L'occasion manquée de Yaïr Golan
Au sein du bassin d'électeurs du parti des Démocrates, Einav Zangauker fait l'objet d'un consensus beaucoup plus large que d'autres candidats méritants qui ont intégré la liste.

Les intérêts, les paroles mielleuses et les promesses politiques rompues sans ciller ont toujours été le lot de la politique israélienne, à droite comme à gauche. Benyamin Nétanyahou l'a fait avec Nir Barkat et Gal Hirsch en 2020, et se trouve aujourd'hui au bord d'un drame politique avec l'annonce de la réservation de places pour trois ministres de haut rang — Israël Katz, Haïm Katz et Gideon Sa'ar — qui pourraient être déplacés en raison de la colère au sein du parti.
L'autre camp n'est pas non plus exempt de jeux d'échecs : les anciens de la tribu se souviennent certainement de la manœuvre du regretté Shimon Peres au début des années quatre-vingt-dix, qui a reçu du regretté Yitzhak Rabin le surnom de « sale tour », où des portefeuilles et des budgets ont été promis aux factions ultra-orthodoxes en échange de leur soutien pour faire tomber le gouvernement Shamir. Ces promesses se sont évaporées lorsque les accords se sont effondrés et que Peres s'est retrouvé sans majorité. En 1999, immédiatement après avoir été élu Premier ministre, Ehud Barak a rompu une promesse signée faite à Itzik Mordechai d'obtenir le ministère de la Défense et a conservé le poste pour lui-même. Il a également empêché Shimon Peres d'obtenir le ministère des Affaires étrangères promis au profit de David Levy, dans ce qui a été défini comme une humiliation politique.

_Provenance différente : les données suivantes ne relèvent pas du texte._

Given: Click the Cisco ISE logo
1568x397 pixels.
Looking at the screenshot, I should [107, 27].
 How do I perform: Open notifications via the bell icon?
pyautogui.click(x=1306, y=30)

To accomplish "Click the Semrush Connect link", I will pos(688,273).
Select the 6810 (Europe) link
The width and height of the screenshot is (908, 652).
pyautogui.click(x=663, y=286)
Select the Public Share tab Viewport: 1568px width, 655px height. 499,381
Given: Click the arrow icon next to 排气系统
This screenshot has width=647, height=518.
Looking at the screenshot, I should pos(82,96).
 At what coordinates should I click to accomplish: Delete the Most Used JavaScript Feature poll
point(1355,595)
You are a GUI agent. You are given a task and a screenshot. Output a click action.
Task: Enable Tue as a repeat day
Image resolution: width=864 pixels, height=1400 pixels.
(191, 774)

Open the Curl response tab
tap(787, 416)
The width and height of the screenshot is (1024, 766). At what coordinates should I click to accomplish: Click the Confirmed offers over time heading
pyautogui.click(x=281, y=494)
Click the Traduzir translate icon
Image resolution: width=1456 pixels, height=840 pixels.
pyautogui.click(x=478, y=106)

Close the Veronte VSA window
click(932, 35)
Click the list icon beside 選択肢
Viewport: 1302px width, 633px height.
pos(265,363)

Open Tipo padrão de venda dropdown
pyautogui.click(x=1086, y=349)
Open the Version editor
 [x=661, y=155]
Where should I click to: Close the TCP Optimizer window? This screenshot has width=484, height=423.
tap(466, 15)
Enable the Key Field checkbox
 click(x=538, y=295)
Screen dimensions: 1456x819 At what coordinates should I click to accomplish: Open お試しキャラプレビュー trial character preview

Yaïr Golan et son parti cherchent à présenter une alternative de gouvernance et de leadership pour soulever un public qui, depuis des années, ne croit plus aux promesses de ses élus. Cela commence par tenir parole envers une mère, parent isolé d'Ofakim, qui, il n'y a pas si longtemps, a relevé le moral de tout un public. Et pourtant, l'histoire de l'annulation de la place réservée à Einav Zangauker dans le parti des Démocrates après qu'elle lui ait été promise par le chef du parti est particulièrement décevante. C'est une injustice personnelle envers elle, mais aussi une injustice politique envers les électeurs, à qui l'on n'a pas donné la possibilité de voter pour Zangauker lors des primaires et de l'introduire dans la version renouvelée du parti.
Certes, Zangauker, mère du survivant de la captivité Matan Zangauker, devenue le visage de la lutte pour le retour des otages, n'a pas d'antécédents parlementaires. Nous ne connaissons pas non plus ses opinions sur les implantations ou l'éducation publique. Mais ce que nous savons : au sein du bassin d'électeurs du parti des Démocrates, Zangauker fait l'objet d'un consensus beaucoup plus large que d'autres candidats méritants qui ont intégré la liste. Parmi de nombreux électeurs de gauche, Einav est un symbole, ou à tout le moins la chose la plus proche d'un symbole que les électeurs de gauche aient eue depuis des années.
L'intégrer au parti aurait été une déclaration. Une déclaration selon laquelle le parti croit que Zangauker symbolise le courage, la détermination, la fermeté et la responsabilité mutuelle. Et soit dit en passant, quoi de plus à gauche que d'être un symbole à la fois pour les Israéliens et pour les Palestiniens de Gaza, qui appelaient Zangauker pendant les jours de lutte « Oum Kabira » (Grande mère) ? Matière à réflexion. Zangauker a accompli l'incroyable lorsqu'elle a quitté le camp Nétanyahou et est devenue la combattante la plus en vue contre lui. Il ne serait pas exagéré de dire qu'un tel courage est difficile à trouver, peut-être même pas chez les membres du parti.